Thick films: (1) The blood is smeared out fairly thickly over an area as big as a sixpence.
(2) Dry quickly to prevent shrinking, using carefully a spirit lamp in a moist climate.
(3) Place films downwards in water for a few minutes.
(4) Fix in alcohol.
(5) Stain with azur II, 1 in 1,000. Differentiate as above. Examine as a dry film. This method suffices for showing the excretory cell and the G1 cell; or
(6) Stain with hæmatein (slightly steaming), especially for the column of nuclei and the sheath. The fixation in alcohol in this case may be omitted.
(7) The removal of the hæmoglobin and the fixation may be combined by using Ruge’s mixture (formalin 2 per cent., containing 1 per cent. acetic acid) or acetic alcohol (glacial acetic 1, alcohol 3).303
Structure of Larvæ.—(1) Subcuticular cells: By vital staining, at intervals underneath the cuticle are seen a series of spindle-shaped cells—the subcuticular matrix cells of Rodenwaldt, the muscle cells of Fülleborn. There are thirty or forty or more of these.
(2) Nerve ring: Appears as a break in the nuclear column about 20 per cent. of total length from the head.
(3) Excretory system: Consists of a lateral spherical hollow excretory pore which shows a radial striation. Connected with the pore is an excretory cell which appears to be canalized. Excretory pore, 29·6 per cent. of length from head. Excretory cell, 30·6 per cent. of length from head.
(4) “Genital” cells and anal pore: Consists of a pore opening ventrally on a very fine papilla with which are connected four other cells in series, the chief “genital” cell (G1) being some distance from the three others, which lie close to the pore. G1, 70·6 per cent., anal pore, 82·4 per cent. of length from head.
(5) Internal body, viscus, or reserve material: Best shown by vital staining with neutral red.
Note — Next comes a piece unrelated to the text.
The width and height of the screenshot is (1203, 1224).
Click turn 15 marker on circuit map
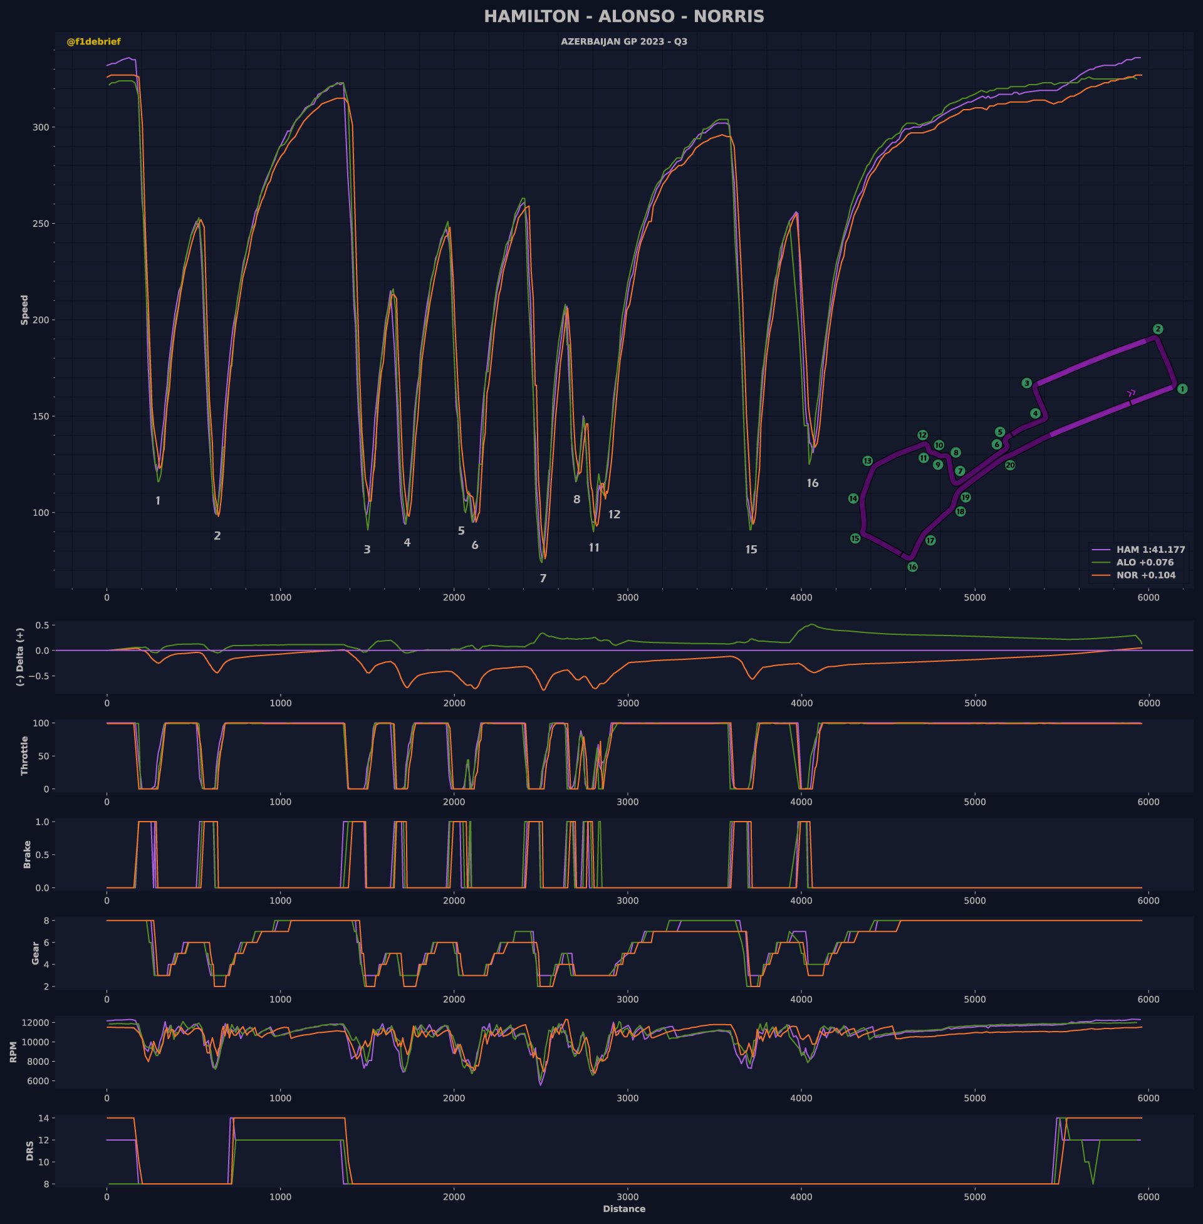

This is a granular strand-like body extending from 52·7 per cent. to 65 per cent. of length from head.
(6) Tail end: (i) Rod-like structures resembling those in the head, 90 per cent. of length. (ii) The column of nuclei extends to 95 per cent. of length, so that the terminal portion is free from nuclei.
(7) Mouth: Terminal according to some authors, lateral according to others. Some describe a fang on the head, others not. By vital staining and eosin differentiation two rod-like structures with mushroom-like caps can be seen behind the head.
(8) Cuticle: Transversely striated. There is a longitudinal break in the striation on each side corresponding to the lateral lines. The striation is best shown by vital staining with azur II and eosin differentiation.
(9) Column of nuclei: These nuclei of the gut cells form the main feature in ordinary dry films stained with hæmatoxylin. They are separated by a space from the subcuticular cells.